Let $A$ be a commutative ring. The set of all nilpotent elements of $A$ (i.e., the set of all $x$ for which $x^n=0$ for some natural $n$) is called the nilradical of $A$. It is sometimes denoted $\mathfrak{N}$.

The nilradical is an ideal, for if $x^n = 0$, then for any $a\in A$, $(ax)^n = 0$; and if $x^n = y^m = 0$, then $$(x+y)^{m+n-1} = \sum_{k=0}^{m+n-1} \binom{n}{k} x^{m+n-1-k}y^{k} = 0 .$$

Proposition. The nilradical $\mathfrak{N}$ of $A$ is the intersection of all prime ideals of $A$.

Proof. Let $\mathfrak{p}$ be a prime ideal of $A$, and let $x$ be a nilpotent element of $A$. We claim that $x\in \mathfrak{p}$. Indeed, let $n$ be the least positive integer for which $x^n \in \mathfrak{p}$. (Such an integer exists, since $x$ is nilpotent.) Suppose that $n>1$. Then $x \cdot x^{n-1} \in \mathfrak{p}$; since $\mathfrak{p}$ is a prime ideal, then $x \in \mathfrak{p}$ or $x^{n-1} \in \mathfrak{p}$, a contradiction. This proves that $$\mathfrak{N} \subset \bigcap_{\mathfrak{p} \text{ prime}} \mathfrak{p} .$$ To show the converse, it suffices to show that for any non-nilpotent element $a$, there is some prime ideal that does not contain $a$.

So suppose that $a$ is an element of $A$ that is not nilpotent. Let $S$ be the set of ideals of $A$ that do not contain any element of the form $a^n$. Since $(0) \in S$, $S$ is not empty; then by Zorn's Lemma, $S$ has a maximal element $\mathfrak{m}$.

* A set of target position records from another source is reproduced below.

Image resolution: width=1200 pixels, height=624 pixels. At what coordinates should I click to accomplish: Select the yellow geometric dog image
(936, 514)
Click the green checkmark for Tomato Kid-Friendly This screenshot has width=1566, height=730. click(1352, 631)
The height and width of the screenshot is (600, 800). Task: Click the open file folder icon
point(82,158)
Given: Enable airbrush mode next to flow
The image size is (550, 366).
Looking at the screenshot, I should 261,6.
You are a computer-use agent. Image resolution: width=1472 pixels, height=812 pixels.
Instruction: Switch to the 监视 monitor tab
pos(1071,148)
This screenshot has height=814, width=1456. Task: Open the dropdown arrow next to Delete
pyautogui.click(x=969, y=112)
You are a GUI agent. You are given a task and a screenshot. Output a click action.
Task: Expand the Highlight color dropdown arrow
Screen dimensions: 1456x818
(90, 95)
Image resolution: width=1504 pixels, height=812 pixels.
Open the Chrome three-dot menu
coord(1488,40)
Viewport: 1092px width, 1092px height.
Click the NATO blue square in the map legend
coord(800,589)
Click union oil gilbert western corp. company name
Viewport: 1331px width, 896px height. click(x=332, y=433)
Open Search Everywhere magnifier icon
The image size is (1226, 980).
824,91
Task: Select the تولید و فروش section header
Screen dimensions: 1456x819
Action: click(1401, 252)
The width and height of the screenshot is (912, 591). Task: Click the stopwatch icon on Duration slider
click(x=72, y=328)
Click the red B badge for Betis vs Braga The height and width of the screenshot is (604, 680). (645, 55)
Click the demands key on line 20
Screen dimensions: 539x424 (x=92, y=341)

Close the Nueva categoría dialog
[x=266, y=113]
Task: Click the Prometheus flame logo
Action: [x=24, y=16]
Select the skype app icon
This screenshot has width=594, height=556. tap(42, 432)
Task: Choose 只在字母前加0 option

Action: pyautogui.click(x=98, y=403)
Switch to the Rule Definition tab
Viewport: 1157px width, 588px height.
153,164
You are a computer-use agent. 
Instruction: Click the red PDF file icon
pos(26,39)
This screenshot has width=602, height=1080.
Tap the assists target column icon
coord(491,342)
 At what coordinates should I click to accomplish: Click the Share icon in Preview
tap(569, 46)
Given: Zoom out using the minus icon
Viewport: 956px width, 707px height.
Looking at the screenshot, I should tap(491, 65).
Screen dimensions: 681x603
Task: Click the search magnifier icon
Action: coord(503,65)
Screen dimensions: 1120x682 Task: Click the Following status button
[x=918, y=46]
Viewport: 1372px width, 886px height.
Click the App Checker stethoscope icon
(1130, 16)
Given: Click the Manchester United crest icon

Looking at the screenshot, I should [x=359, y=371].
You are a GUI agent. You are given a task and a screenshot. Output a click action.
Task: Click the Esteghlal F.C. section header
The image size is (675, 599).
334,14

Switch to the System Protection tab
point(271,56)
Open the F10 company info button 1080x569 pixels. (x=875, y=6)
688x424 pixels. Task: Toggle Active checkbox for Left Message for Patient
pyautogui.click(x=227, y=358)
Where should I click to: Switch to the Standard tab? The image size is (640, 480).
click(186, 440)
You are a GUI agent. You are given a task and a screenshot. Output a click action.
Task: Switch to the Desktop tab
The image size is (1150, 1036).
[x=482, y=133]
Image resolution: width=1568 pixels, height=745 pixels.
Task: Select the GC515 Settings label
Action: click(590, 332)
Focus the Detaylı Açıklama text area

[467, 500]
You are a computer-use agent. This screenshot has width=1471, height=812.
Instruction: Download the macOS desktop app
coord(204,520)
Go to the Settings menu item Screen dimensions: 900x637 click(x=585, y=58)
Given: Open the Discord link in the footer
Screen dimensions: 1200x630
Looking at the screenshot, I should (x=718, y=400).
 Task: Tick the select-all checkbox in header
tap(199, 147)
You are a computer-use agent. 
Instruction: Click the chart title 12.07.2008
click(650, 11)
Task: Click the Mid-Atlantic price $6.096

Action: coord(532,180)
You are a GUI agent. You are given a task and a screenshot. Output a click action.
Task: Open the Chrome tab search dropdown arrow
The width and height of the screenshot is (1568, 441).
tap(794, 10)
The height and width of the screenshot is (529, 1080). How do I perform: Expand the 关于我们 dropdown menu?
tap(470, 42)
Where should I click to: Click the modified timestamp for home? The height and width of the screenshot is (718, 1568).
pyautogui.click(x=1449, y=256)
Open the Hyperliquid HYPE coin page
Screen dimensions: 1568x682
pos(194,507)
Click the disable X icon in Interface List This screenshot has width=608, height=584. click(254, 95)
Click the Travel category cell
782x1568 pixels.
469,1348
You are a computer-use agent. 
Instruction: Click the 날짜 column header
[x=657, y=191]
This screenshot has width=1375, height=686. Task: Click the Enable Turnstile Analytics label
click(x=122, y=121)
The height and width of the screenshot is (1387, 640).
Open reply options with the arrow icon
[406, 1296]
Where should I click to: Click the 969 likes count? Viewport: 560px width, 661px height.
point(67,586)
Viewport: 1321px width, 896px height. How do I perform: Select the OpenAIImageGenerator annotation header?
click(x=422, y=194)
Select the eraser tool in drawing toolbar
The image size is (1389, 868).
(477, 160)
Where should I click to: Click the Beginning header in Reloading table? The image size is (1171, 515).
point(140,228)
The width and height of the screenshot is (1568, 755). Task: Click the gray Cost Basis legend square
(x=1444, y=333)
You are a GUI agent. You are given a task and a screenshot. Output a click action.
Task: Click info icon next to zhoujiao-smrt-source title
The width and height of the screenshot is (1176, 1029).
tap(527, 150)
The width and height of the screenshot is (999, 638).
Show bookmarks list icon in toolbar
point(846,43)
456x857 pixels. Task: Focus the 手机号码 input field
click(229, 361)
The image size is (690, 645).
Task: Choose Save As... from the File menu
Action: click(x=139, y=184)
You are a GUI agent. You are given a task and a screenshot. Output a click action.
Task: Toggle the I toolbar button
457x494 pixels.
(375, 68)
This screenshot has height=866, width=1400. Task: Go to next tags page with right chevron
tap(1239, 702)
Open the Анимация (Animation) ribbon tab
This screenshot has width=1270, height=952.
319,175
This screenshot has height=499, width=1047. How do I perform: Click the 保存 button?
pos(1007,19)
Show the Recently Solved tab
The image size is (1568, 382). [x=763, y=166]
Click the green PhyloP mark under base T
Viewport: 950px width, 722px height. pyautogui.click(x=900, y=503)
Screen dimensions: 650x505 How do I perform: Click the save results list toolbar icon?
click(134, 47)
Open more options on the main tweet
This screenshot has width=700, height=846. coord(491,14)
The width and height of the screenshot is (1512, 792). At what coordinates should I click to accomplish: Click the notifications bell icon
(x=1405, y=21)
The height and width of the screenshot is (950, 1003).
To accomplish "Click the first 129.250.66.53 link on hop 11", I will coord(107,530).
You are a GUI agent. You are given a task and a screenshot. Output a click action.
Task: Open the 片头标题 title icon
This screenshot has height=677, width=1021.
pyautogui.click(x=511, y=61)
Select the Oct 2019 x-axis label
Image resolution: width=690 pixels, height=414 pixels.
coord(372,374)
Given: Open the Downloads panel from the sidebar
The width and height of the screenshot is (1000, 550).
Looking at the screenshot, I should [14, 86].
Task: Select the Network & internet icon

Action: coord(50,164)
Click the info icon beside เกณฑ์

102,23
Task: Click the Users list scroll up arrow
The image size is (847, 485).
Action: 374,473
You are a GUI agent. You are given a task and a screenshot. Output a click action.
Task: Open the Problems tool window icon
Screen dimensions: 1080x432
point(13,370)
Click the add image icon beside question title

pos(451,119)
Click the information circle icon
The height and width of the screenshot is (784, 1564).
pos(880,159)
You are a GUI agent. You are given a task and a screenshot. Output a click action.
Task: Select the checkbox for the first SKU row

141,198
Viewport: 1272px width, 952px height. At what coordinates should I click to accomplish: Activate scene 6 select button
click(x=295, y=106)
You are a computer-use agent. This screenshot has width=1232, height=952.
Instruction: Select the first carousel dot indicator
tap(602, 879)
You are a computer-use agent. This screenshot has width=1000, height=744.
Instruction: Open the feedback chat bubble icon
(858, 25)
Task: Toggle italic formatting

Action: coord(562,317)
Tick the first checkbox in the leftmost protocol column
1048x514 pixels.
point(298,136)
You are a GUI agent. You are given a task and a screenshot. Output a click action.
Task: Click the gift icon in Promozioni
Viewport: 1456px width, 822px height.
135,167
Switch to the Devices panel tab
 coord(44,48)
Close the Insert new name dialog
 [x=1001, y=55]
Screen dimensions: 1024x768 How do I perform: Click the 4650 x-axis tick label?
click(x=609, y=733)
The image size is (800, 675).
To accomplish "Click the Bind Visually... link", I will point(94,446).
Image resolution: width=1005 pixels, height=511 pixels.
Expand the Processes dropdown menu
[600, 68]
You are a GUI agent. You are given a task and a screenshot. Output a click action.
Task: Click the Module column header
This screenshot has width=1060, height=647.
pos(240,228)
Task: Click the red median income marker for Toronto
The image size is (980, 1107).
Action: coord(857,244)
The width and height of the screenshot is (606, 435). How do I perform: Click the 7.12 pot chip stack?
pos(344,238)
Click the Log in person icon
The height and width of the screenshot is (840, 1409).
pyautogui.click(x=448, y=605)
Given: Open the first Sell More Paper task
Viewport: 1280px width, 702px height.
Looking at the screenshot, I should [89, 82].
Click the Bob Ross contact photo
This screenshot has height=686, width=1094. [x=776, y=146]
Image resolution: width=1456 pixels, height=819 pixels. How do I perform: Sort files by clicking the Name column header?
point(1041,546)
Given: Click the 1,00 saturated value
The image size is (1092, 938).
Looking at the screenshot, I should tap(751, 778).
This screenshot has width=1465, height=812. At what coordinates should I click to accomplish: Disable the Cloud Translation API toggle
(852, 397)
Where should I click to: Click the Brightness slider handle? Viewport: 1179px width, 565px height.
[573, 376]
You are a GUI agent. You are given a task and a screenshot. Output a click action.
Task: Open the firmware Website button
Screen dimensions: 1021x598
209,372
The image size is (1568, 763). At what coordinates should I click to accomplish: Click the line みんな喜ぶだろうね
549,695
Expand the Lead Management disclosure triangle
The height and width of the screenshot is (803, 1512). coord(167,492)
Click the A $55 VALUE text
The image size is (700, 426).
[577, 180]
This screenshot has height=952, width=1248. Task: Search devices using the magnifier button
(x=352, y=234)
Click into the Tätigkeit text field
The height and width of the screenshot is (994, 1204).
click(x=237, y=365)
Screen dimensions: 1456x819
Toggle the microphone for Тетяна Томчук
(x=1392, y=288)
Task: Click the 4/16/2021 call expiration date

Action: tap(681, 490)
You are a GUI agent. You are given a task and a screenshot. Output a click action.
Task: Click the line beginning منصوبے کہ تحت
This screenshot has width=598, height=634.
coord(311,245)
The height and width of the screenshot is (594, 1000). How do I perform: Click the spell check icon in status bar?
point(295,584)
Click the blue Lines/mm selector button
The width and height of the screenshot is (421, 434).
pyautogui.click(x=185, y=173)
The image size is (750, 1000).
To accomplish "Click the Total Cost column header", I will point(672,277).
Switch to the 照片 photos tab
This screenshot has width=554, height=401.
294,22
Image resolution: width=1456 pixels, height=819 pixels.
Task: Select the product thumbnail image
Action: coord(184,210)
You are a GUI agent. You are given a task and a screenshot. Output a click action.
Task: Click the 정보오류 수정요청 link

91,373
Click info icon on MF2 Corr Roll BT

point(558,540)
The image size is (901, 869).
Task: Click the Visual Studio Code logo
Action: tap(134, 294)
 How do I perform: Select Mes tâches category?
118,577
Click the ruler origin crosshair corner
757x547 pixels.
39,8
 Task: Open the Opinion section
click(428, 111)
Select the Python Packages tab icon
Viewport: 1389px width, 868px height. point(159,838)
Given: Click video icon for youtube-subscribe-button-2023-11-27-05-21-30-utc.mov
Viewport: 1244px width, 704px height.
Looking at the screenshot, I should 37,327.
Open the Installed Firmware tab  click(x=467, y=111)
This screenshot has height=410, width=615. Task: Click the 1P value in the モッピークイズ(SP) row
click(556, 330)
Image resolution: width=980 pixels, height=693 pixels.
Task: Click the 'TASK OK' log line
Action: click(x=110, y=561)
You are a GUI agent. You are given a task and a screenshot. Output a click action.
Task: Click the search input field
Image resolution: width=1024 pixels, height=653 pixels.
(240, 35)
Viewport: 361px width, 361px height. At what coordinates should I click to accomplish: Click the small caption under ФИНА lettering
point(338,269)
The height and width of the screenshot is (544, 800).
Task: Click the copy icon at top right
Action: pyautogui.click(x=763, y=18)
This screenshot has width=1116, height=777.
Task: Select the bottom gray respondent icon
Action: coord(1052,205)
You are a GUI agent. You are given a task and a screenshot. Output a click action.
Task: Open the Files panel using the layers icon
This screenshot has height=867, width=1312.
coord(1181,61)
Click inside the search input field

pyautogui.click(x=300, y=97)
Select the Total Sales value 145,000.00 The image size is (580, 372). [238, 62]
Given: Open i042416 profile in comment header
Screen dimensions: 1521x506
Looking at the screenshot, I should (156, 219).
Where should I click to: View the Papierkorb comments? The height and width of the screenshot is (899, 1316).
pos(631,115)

It suffices to show that $\mathfrak{m}$ is a prime ideal. Indeed, suppose otherwise; then there exist elements $x,y \notin \mathfrak{m}$ for which $xy \in \mathfrak{m}$. Then the set of elements $z$ for which $xz \in \mathfrak{m}$ is evidently an ideal of $A$ that properly contains $\mathfrak{m}$; it therefore contains $a^n$, for some integer $n$. By similar reasoning, the set of elements $z$ for which $a^n z \in \mathfrak{m}$ is an ideal that properly contains $\mathfrak{m}$, so this set contains $a^m$, for some integer $m$. Then $a^{n+m} \in \mathfrak{m}$, a contradiction.

Therefore $\mathfrak{m}$ is a prime ideal that does not contain $a$. It follows from the generality of this argument that $$\bigcap_{\mathfrak{p} \text{ prime}} \mathfrak{p} \subset \mathfrak{N} ,$$ as desired. $\blacksquare$